_PROBLEM STATEMENT_
Format the data below as a Markdown table with two columns, Row and Line. Give each line its own numbered row and leave out blank lines.
*** RECORD EXTRACTS ***
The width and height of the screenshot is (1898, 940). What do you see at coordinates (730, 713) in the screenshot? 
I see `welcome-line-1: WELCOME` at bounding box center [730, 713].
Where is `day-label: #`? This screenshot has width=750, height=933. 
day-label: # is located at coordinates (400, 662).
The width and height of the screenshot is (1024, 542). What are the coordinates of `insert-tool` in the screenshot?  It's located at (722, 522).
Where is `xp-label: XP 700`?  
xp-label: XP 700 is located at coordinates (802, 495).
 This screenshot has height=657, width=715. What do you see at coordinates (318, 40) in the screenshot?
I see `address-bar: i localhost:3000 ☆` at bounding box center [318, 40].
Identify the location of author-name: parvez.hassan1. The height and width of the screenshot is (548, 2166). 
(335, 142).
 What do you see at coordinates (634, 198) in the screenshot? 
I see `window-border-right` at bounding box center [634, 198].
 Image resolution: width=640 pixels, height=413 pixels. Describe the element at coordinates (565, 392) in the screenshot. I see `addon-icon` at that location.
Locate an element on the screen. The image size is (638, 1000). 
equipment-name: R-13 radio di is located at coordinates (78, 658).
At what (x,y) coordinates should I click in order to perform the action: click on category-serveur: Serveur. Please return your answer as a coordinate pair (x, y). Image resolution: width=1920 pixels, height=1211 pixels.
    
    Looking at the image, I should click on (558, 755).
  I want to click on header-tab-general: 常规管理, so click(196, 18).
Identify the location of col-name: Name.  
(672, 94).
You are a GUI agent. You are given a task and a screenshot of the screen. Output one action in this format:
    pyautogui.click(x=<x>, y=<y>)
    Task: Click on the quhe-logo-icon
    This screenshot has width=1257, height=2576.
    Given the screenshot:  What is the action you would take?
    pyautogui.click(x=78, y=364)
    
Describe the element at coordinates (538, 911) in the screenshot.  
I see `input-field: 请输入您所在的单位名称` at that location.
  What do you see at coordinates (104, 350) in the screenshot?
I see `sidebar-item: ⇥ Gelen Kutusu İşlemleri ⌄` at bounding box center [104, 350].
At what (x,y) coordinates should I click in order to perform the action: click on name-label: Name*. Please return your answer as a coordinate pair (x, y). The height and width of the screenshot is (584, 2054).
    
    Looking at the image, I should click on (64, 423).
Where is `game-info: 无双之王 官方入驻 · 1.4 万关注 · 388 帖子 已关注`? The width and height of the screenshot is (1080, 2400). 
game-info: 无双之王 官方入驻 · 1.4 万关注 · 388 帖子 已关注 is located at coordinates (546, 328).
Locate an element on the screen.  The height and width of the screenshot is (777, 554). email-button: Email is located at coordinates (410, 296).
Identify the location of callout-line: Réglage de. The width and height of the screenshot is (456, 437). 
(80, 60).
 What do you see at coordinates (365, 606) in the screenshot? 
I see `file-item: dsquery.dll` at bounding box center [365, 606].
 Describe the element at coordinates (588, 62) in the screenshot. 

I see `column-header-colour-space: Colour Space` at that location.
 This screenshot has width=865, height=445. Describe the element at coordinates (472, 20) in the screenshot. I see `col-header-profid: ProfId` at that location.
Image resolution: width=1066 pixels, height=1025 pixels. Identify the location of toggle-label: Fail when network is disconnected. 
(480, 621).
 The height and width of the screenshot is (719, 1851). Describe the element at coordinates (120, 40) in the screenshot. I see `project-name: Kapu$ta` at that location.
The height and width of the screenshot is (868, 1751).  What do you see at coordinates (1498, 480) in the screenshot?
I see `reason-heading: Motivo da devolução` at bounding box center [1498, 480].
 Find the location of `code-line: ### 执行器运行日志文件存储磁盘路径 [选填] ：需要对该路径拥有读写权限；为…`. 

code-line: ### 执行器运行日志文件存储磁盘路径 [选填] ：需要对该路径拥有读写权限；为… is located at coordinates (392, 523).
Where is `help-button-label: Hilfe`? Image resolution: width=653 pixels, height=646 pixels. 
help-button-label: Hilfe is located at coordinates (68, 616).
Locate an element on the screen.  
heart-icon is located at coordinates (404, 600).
*** End of RECORD EXTRACTS ***
_ANSWER BOX_
| Row | Line |
|---|---|
| 1 | The width and height of the screenshot is (1898, 940). What do you see at coordinates (730, 713) in the screenshot?  |
| 2 | I see `welcome-line-1: WELCOME` at bounding box center [730, 713]. |
| 3 | Where is `day-label: #`? This screenshot has width=750, height=933.  |
| 4 | day-label: # is located at coordinates (400, 662). |
| 5 | The width and height of the screenshot is (1024, 542). What are the coordinates of `insert-tool` in the screenshot?  It's located at (722, 522). |
| 6 | Where is `xp-label: XP 700`?   |
| 7 | xp-label: XP 700 is located at coordinates (802, 495). |
| 8 |  This screenshot has height=657, width=715. What do you see at coordinates (318, 40) in the screenshot? |
| 9 | I see `address-bar: i localhost:3000 ☆` at bounding box center [318, 40]. |
| 10 | Identify the location of author-name: parvez.hassan1. The height and width of the screenshot is (548, 2166).  |
| 11 | (335, 142). |
| 12 |  What do you see at coordinates (634, 198) in the screenshot?  |
| 13 | I see `window-border-right` at bounding box center [634, 198]. |
| 14 |  Image resolution: width=640 pixels, height=413 pixels. Describe the element at coordinates (565, 392) in the screenshot. I see `addon-icon` at that location. |
| 15 | Locate an element on the screen. The image size is (638, 1000).  |
| 16 | equipment-name: R-13 radio di is located at coordinates (78, 658). |
| 17 | At what (x,y) coordinates should I click in order to perform the action: click on category-serveur: Serveur. Please return your answer as a coordinate pair (x, y). Image resolution: width=1920 pixels, height=1211 pixels. |
| 18 |     Looking at the image, I should click on (558, 755). |
| 19 |   I want to click on header-tab-general: 常规管理, so click(196, 18). |
| 20 | Identify the location of col-name: Name.   |
| 21 | (672, 94). |
| 22 | You are a GUI agent. You are given a task and a screenshot of the screen. Output one action in this format: |
| 23 |     pyautogui.click(x=<x>, y=<y>) |
| 24 |     Task: Click on the quhe-logo-icon |
| 25 |     This screenshot has width=1257, height=2576. |
| 26 |     Given the screenshot:  What is the action you would take? |
| 27 |     pyautogui.click(x=78, y=364) |
| 28 | Describe the element at coordinates (538, 911) in the screenshot.   |
| 29 | I see `input-field: 请输入您所在的单位名称` at that location. |
| 30 |   What do you see at coordinates (104, 350) in the screenshot? |
| 31 | I see `sidebar-item: ⇥ Gelen Kutusu İşlemleri ⌄` at bounding box center [104, 350]. |
| 32 | At what (x,y) coordinates should I click in order to perform the action: click on name-label: Name*. Please return your answer as a coordinate pair (x, y). The height and width of the screenshot is (584, 2054). |
| 33 |     Looking at the image, I should click on (64, 423). |
| 34 | Where is `game-info: 无双之王 官方入驻 · 1.4 万关注 · 388 帖子 已关注`? The width and height of the screenshot is (1080, 2400).  |
| 35 | game-info: 无双之王 官方入驻 · 1.4 万关注 · 388 帖子 已关注 is located at coordinates (546, 328). |
| 36 | Locate an element on the screen.  The height and width of the screenshot is (777, 554). email-button: Email is located at coordinates (410, 296). |
| 37 | Identify the location of callout-line: Réglage de. The width and height of the screenshot is (456, 437).  |
| 38 | (80, 60). |
| 39 |  What do you see at coordinates (365, 606) in the screenshot?  |
| 40 | I see `file-item: dsquery.dll` at bounding box center [365, 606]. |
| 41 |  Describe the element at coordinates (588, 62) in the screenshot.  |
| 42 | I see `column-header-colour-space: Colour Space` at that location. |
| 43 |  This screenshot has width=865, height=445. Describe the element at coordinates (472, 20) in the screenshot. I see `col-header-profid: ProfId` at that location. |
| 44 | Image resolution: width=1066 pixels, height=1025 pixels. Identify the location of toggle-label: Fail when network is disconnected.  |
| 45 | (480, 621). |
| 46 |  The height and width of the screenshot is (719, 1851). Describe the element at coordinates (120, 40) in the screenshot. I see `project-name: Kapu$ta` at that location. |
| 47 | The height and width of the screenshot is (868, 1751).  What do you see at coordinates (1498, 480) in the screenshot? |
| 48 | I see `reason-heading: Motivo da devolução` at bounding box center [1498, 480]. |
| 49 |  Find the location of `code-line: ### 执行器运行日志文件存储磁盘路径 [选填] ：需要对该路径拥有读写权限；为…`.  |
| 50 | code-line: ### 执行器运行日志文件存储磁盘路径 [选填] ：需要对该路径拥有读写权限；为… is located at coordinates (392, 523). |
| 51 | Where is `help-button-label: Hilfe`? Image resolution: width=653 pixels, height=646 pixels.  |
| 52 | help-button-label: Hilfe is located at coordinates (68, 616). |
| 53 | Locate an element on the screen.   |
| 54 | heart-icon is located at coordinates (404, 600). |